Restrictions on Chinese enterprises by the U.K. and U.S. have not made a lasting impression on the Chinese market; the potential negative impact on Lenovo is not excessive. Lenovo has already become the largest PC manufacturer in the world and is working to expand more overseas. Lenovo’s lack of product specialization, spread of bad publicity and resulting discussions about it, as well as foreign restrictions on Lenovo products, are obstacles that cannot be taken lightly. Furthermore, China faces obstacles in more than just the PC industry. In 2012, the U.S., for no reason, announced that products made by Huawei and Zhongxing were threats to U.S. security. The announcement was made at the Los Alamos National Laboratory, where soon after they destroyed equipment made by these manufacturers.

Not to mention, in recent years the unfair treatment of Chinese companies by the U.S. and other countries has become more obvious. On one hand they defend free trade principles, while on the other they keep formulating regulations to prohibit the use of Chinese products. At the beginning of this year the U.S. Congress passed the “Consolidated and Further Continuing Appropriations Act of 2013,” which included limits on various U.S. government departments’ purchase of information technology systems made by Chinese companies, so as to prevent the U.S. from issuing export permits of commercial satellites to China. This causes many obstacles for Huawei, Zhongxing and other Chinese companies and violates the WTO’s “Government’s Purchase Contract.” Although this contract allows its members to protect local companies by issuing restrictions on foreign competitors, it can only be issued at the instance of a definite threat to the security of those local companies. However, the U.S. has invoked this law to restrict all Chinese companies, an obvious violation of WTO discrimination and fairness principles.

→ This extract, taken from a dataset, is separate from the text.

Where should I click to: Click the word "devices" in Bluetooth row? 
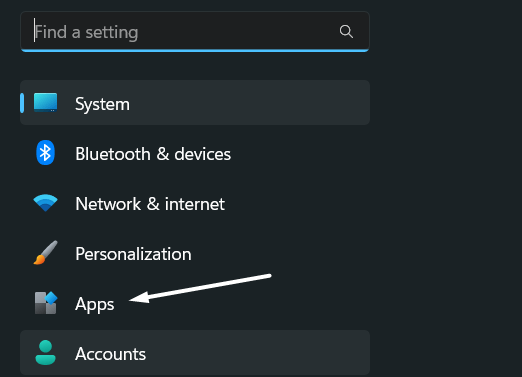(x=202, y=154)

Ever since the financial crisis, the U.S. has often used “national security” as an excuse to set restrictions on Chinese technology companies, inhibiting U.S.-China trade relations and creating a bad example for other industries and countries. American technological superiority is obvious, but Chinese tech products are now being made in facilities where work conditions are regulated. However, the core of technology standards are set by the U.S. and other developed countries. The United States’ accusation that China is threatening U.S. information security is obviously not in the public’s best interest. Only Americans use scandals and gossip as sufficient evidence to prove threats to national security. Other countries will sooner or later have equal production capabilities as the U.S. At present, its own domestic communications products, systems and services could be a threat to its own national security.

Economics can be used to establish new relations between countries. Working together is the basis for a profitable relationship, whereas falling into a trade wars can create possible inestimable losses for both countries. These last few years the U.S. has surpassed China in electronics manufacturing, communications, photovoltaic cell production and other areas — but the competitiveness of Chinese companies is by no means declining, while the U.S. has made no major leap forward in these areas. In the international technology market, the division of labor between the U.S. and China should be complementary and work reasonably together, so as to benefit both countries.